─── SOURCE DATA

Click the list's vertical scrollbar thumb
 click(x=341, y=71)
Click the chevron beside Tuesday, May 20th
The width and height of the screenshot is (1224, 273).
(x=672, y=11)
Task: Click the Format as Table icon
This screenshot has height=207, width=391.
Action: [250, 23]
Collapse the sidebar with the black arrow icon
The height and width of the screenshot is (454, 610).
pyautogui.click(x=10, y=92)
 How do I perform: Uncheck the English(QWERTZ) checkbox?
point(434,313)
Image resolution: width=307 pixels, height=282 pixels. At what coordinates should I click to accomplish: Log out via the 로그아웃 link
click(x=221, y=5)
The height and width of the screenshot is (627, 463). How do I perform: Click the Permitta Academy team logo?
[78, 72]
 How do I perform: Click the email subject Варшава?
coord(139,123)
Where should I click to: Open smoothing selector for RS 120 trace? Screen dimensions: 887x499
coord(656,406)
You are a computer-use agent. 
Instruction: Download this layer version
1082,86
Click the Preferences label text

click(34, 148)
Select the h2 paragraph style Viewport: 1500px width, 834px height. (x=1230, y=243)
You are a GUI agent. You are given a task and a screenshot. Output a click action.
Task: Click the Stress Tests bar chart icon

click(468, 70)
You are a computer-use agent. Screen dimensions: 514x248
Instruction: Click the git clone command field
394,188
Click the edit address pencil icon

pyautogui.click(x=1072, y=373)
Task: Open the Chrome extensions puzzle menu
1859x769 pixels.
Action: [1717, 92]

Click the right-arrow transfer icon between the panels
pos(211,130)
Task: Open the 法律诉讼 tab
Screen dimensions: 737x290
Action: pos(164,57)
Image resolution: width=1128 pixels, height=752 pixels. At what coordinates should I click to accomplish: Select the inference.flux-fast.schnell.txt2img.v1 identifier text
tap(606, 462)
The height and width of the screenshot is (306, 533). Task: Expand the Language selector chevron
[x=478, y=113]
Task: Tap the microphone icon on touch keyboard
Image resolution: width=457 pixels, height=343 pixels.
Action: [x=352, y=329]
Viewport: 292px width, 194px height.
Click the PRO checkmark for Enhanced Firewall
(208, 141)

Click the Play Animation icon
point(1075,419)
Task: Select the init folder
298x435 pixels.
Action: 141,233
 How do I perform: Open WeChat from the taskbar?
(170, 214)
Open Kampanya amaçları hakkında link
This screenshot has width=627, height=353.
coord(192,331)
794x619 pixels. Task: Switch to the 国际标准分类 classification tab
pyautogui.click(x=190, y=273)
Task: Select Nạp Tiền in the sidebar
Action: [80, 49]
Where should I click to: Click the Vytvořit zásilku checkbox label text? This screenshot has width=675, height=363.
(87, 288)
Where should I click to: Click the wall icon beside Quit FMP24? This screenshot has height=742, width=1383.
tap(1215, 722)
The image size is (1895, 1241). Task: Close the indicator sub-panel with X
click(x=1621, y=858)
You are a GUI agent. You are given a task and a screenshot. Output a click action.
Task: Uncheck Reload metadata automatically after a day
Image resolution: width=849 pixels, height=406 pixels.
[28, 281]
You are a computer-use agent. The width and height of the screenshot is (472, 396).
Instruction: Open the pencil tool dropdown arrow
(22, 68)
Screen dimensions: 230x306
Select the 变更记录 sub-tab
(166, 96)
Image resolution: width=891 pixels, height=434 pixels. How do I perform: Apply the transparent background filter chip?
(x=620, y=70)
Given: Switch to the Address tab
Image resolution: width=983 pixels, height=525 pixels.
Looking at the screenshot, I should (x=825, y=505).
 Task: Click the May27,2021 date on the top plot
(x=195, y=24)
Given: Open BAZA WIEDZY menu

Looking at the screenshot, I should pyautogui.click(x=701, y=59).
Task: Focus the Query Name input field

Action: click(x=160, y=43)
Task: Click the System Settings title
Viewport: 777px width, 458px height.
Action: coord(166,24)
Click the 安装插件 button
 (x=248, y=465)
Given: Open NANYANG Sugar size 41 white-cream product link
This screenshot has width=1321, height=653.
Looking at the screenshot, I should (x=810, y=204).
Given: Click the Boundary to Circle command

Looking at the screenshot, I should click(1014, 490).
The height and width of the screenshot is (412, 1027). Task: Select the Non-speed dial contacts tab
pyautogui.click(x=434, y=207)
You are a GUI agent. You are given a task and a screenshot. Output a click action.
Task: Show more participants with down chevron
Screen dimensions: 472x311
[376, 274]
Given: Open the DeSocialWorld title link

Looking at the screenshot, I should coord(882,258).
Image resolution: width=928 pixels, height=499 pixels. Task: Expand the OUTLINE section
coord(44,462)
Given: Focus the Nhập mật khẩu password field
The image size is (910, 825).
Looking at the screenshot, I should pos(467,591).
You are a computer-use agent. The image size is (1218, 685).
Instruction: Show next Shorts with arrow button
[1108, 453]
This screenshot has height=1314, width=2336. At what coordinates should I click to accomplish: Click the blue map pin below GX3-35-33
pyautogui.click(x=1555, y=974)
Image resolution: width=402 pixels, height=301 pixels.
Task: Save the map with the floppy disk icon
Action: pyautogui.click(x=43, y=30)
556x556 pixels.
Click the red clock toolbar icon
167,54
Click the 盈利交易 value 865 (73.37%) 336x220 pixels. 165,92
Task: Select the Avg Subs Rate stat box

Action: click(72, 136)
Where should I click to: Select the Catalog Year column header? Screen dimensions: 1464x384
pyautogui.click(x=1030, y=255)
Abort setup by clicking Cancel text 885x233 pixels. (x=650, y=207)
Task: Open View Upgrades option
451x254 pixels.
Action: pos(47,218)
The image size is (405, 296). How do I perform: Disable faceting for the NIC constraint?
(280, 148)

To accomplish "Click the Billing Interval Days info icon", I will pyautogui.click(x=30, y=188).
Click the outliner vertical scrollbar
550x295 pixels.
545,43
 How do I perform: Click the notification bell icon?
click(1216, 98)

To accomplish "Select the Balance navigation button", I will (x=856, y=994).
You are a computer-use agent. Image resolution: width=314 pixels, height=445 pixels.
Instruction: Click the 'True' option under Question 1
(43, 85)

──────

*THE EXERCISE*
Please write out every item above again, word for word, with nothing added or changed.

*COMPLETE RESPONSE*
Click the list's vertical scrollbar thumb
 click(x=341, y=71)
Click the chevron beside Tuesday, May 20th
The width and height of the screenshot is (1224, 273).
(x=672, y=11)
Task: Click the Format as Table icon
This screenshot has height=207, width=391.
Action: [250, 23]
Collapse the sidebar with the black arrow icon
The height and width of the screenshot is (454, 610).
pyautogui.click(x=10, y=92)
 How do I perform: Uncheck the English(QWERTZ) checkbox?
point(434,313)
Image resolution: width=307 pixels, height=282 pixels. At what coordinates should I click to accomplish: Log out via the 로그아웃 link
click(x=221, y=5)
The height and width of the screenshot is (627, 463). How do I perform: Click the Permitta Academy team logo?
[78, 72]
 How do I perform: Click the email subject Варшава?
coord(139,123)
Where should I click to: Open smoothing selector for RS 120 trace? Screen dimensions: 887x499
coord(656,406)
You are a computer-use agent. 
Instruction: Download this layer version
1082,86
Click the Preferences label text

click(34, 148)
Select the h2 paragraph style Viewport: 1500px width, 834px height. (x=1230, y=243)
You are a GUI agent. You are given a task and a screenshot. Output a click action.
Task: Click the Stress Tests bar chart icon

click(468, 70)
You are a computer-use agent. Screen dimensions: 514x248
Instruction: Click the git clone command field
394,188
Click the edit address pencil icon

pyautogui.click(x=1072, y=373)
Task: Open the Chrome extensions puzzle menu
1859x769 pixels.
Action: [1717, 92]

Click the right-arrow transfer icon between the panels
pos(211,130)
Task: Open the 法律诉讼 tab
Screen dimensions: 737x290
Action: pos(164,57)
Image resolution: width=1128 pixels, height=752 pixels. At what coordinates should I click to accomplish: Select the inference.flux-fast.schnell.txt2img.v1 identifier text
tap(606, 462)
The height and width of the screenshot is (306, 533). Task: Expand the Language selector chevron
[x=478, y=113]
Task: Tap the microphone icon on touch keyboard
Image resolution: width=457 pixels, height=343 pixels.
Action: [x=352, y=329]
Viewport: 292px width, 194px height.
Click the PRO checkmark for Enhanced Firewall
(208, 141)

Click the Play Animation icon
point(1075,419)
Task: Select the init folder
298x435 pixels.
Action: 141,233
 How do I perform: Open WeChat from the taskbar?
(170, 214)
Open Kampanya amaçları hakkında link
This screenshot has width=627, height=353.
coord(192,331)
794x619 pixels. Task: Switch to the 国际标准分类 classification tab
pyautogui.click(x=190, y=273)
Task: Select Nạp Tiền in the sidebar
Action: [80, 49]
Where should I click to: Click the Vytvořit zásilku checkbox label text? This screenshot has width=675, height=363.
(87, 288)
Where should I click to: Click the wall icon beside Quit FMP24? This screenshot has height=742, width=1383.
tap(1215, 722)
The image size is (1895, 1241). Task: Close the indicator sub-panel with X
click(x=1621, y=858)
You are a GUI agent. You are given a task and a screenshot. Output a click action.
Task: Uncheck Reload metadata automatically after a day
Image resolution: width=849 pixels, height=406 pixels.
[28, 281]
You are a computer-use agent. The width and height of the screenshot is (472, 396).
Instruction: Open the pencil tool dropdown arrow
(22, 68)
Screen dimensions: 230x306
Select the 变更记录 sub-tab
(166, 96)
Image resolution: width=891 pixels, height=434 pixels. How do I perform: Apply the transparent background filter chip?
(x=620, y=70)
Given: Switch to the Address tab
Image resolution: width=983 pixels, height=525 pixels.
Looking at the screenshot, I should (x=825, y=505).
 Task: Click the May27,2021 date on the top plot
(x=195, y=24)
Given: Open BAZA WIEDZY menu

Looking at the screenshot, I should pyautogui.click(x=701, y=59).
Task: Focus the Query Name input field

Action: click(x=160, y=43)
Task: Click the System Settings title
Viewport: 777px width, 458px height.
Action: coord(166,24)
Click the 安装插件 button
 (x=248, y=465)
Given: Open NANYANG Sugar size 41 white-cream product link
This screenshot has width=1321, height=653.
Looking at the screenshot, I should (x=810, y=204).
Given: Click the Boundary to Circle command

Looking at the screenshot, I should click(1014, 490).
The height and width of the screenshot is (412, 1027). Task: Select the Non-speed dial contacts tab
pyautogui.click(x=434, y=207)
You are a GUI agent. You are given a task and a screenshot. Output a click action.
Task: Show more participants with down chevron
Screen dimensions: 472x311
[376, 274]
Given: Open the DeSocialWorld title link

Looking at the screenshot, I should coord(882,258).
Image resolution: width=928 pixels, height=499 pixels. Task: Expand the OUTLINE section
coord(44,462)
Given: Focus the Nhập mật khẩu password field
The image size is (910, 825).
Looking at the screenshot, I should pos(467,591).
You are a computer-use agent. The image size is (1218, 685).
Instruction: Show next Shorts with arrow button
[1108, 453]
This screenshot has height=1314, width=2336. At what coordinates should I click to accomplish: Click the blue map pin below GX3-35-33
pyautogui.click(x=1555, y=974)
Image resolution: width=402 pixels, height=301 pixels.
Task: Save the map with the floppy disk icon
Action: pyautogui.click(x=43, y=30)
556x556 pixels.
Click the red clock toolbar icon
167,54
Click the 盈利交易 value 865 (73.37%) 336x220 pixels. 165,92
Task: Select the Avg Subs Rate stat box

Action: click(72, 136)
Where should I click to: Select the Catalog Year column header? Screen dimensions: 1464x384
pyautogui.click(x=1030, y=255)
Abort setup by clicking Cancel text 885x233 pixels. (x=650, y=207)
Task: Open View Upgrades option
451x254 pixels.
Action: pos(47,218)
The image size is (405, 296). How do I perform: Disable faceting for the NIC constraint?
(280, 148)

To accomplish "Click the Billing Interval Days info icon", I will pyautogui.click(x=30, y=188).
Click the outliner vertical scrollbar
550x295 pixels.
545,43
 How do I perform: Click the notification bell icon?
click(1216, 98)

To accomplish "Select the Balance navigation button", I will (x=856, y=994).
You are a computer-use agent. Image resolution: width=314 pixels, height=445 pixels.
Instruction: Click the 'True' option under Question 1
(43, 85)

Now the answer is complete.